Early Research and Discovery
The story of HER2 and breast cancer exemplifies what scientists hope to achieve on a broader scale in all cancers and in translational medicine. In the 1980s, scientists, attempting to uncover new cancer-causing oncogenes, discovered a rat gene called neu that appeared to cause breast cancer in animals. Soon after, scientists showed that human cells in culture could be turned cancerous by over expressing the equivalent gene in humans, called HER2/neu. In animal models, antibodies against the HER2/neu gene caused cancers to shrink.
In 1987, Dennis Slamon, M.D., Ph.D., chief of the division of hematology and oncology at the University of California Los Angeles, showed that node-positive breast cancers often over expressed the HER2/neu oncogene, meaning that there were more copies than normal of the HER2 protein on the cell surface. He found that women whose breast cancer had more copies of the HER2 gene spread the fastest and had a worse prognosis. This identified an important subset of breast cancers as a target for therapy.
Trastuzumab
Slamon and Genentech developed mouse monoclonal antibodies for HER2 in an attempt to block the receptors and their growth signal. Genentech subsequently "humanized" the antibody, creating a monoclonal antibody called trastuzumab that bound to the HER2 protein on the surface of cancer cells, leaving normal cells alone. Subsequent work in the laboratory dish showed that even though normal cells have some minor degree of HER2 expression, the antibody was only effective in breast cancer cells that made dramatically more protein than normal.
Slamon conducted a clinical trial comparing chemotherapy and trastuzumab as a first treatment for HER2-positive women with metastatic breast cancer to chemotherapy alone. He found that the response rate and the duration of response were all markedly improved by combining the antibody with chemotherapy. This led to FDA approval in 1998 of trastuzumab for women whose breast cancer had metastasized and had strong HER2 expression.

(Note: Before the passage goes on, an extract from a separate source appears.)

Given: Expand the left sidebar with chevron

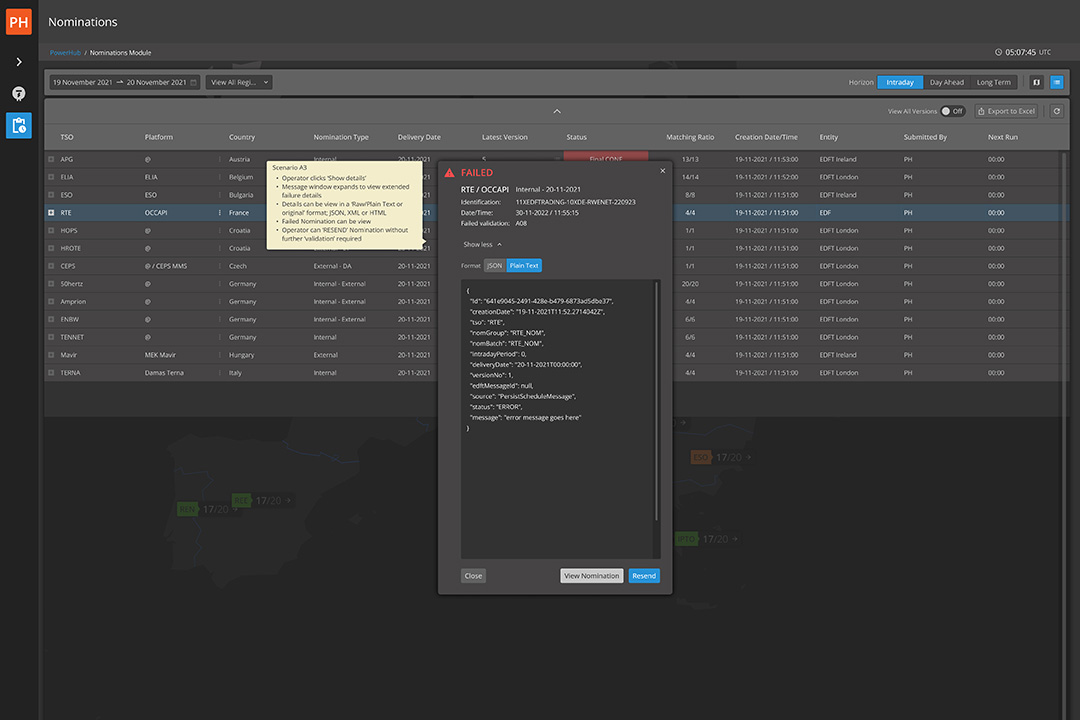Looking at the screenshot, I should click(19, 62).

In 2005, results from three clinical trials reported in the New England Journal of Medicine, involving more than 6,500 women with early stage breast cancer, showed that the drug trastuzumab (Herceptin) cut the risk of relapse in half. That is, the results, from two trials in the United States and one in Europe, found that for many women with early-stage HER2-positive breast cancer, which tends to return despite treatment, adding trastuzumab to chemotherapy could cut the rate of cancer recurrence by 50 percent compared with chemotherapy alone.

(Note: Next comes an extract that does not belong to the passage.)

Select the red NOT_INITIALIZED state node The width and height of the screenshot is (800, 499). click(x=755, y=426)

In 2006, Slamon presented new data at the San Antonio Breast Cancer Symposium on 3,200 women who had been given chemotherapy plus trastuzumab or chemotherapy alone. At three years, the risk of death was reduced by 40 percent among patients with chemotherapy plus trastuzumab; 92 percent of the patients were still alive at three years.

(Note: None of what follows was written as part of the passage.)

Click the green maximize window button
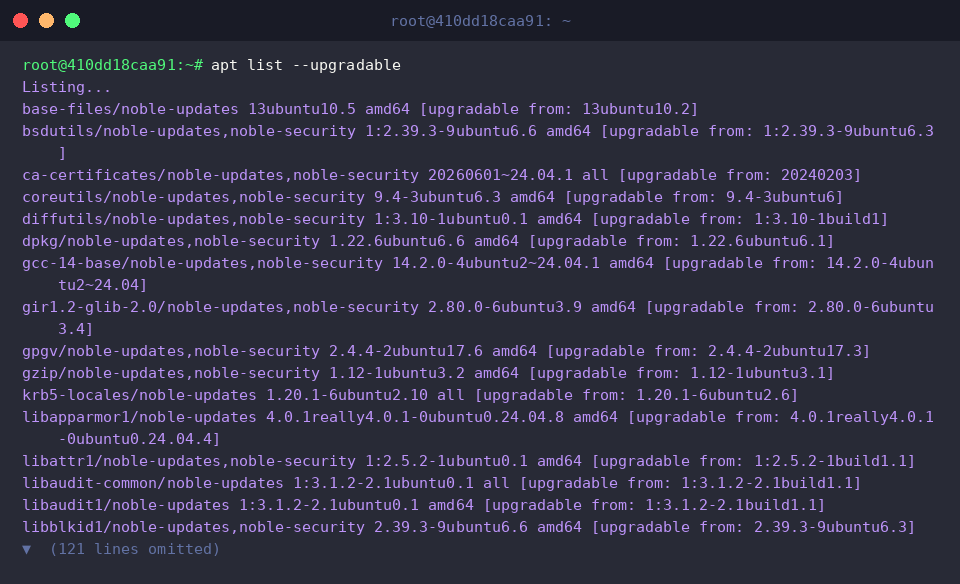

HER2 as a Prognostic Marker
More recent research has focused on HER2 as a prognostic marker for benefit of certain cancer therapies.
At the 2007 San Antonio Breast Cancer Symposium, Slamon presented data that showed the benefit of adjuvant anthracycline-based therapy appears to be restricted to women with HER2 positive breast cancers. Anthracycline based therapies tend to improve survival by about 4 to 5 percent, but Slamon claims that the improvements are restricted to HER2 positive breast cancers. However, this finding is still in dispute.
At the American Association for Cancer Research 2008 Annual Meeting, researchers presented data that showed the benefit of a HER2 peptide E75 vaccine was restricted to patients with HER2-positive breast cancer, where the therapy reduced mortality by half. The effect was not as pronounced in patients who did not have HER2 positive breast cancer.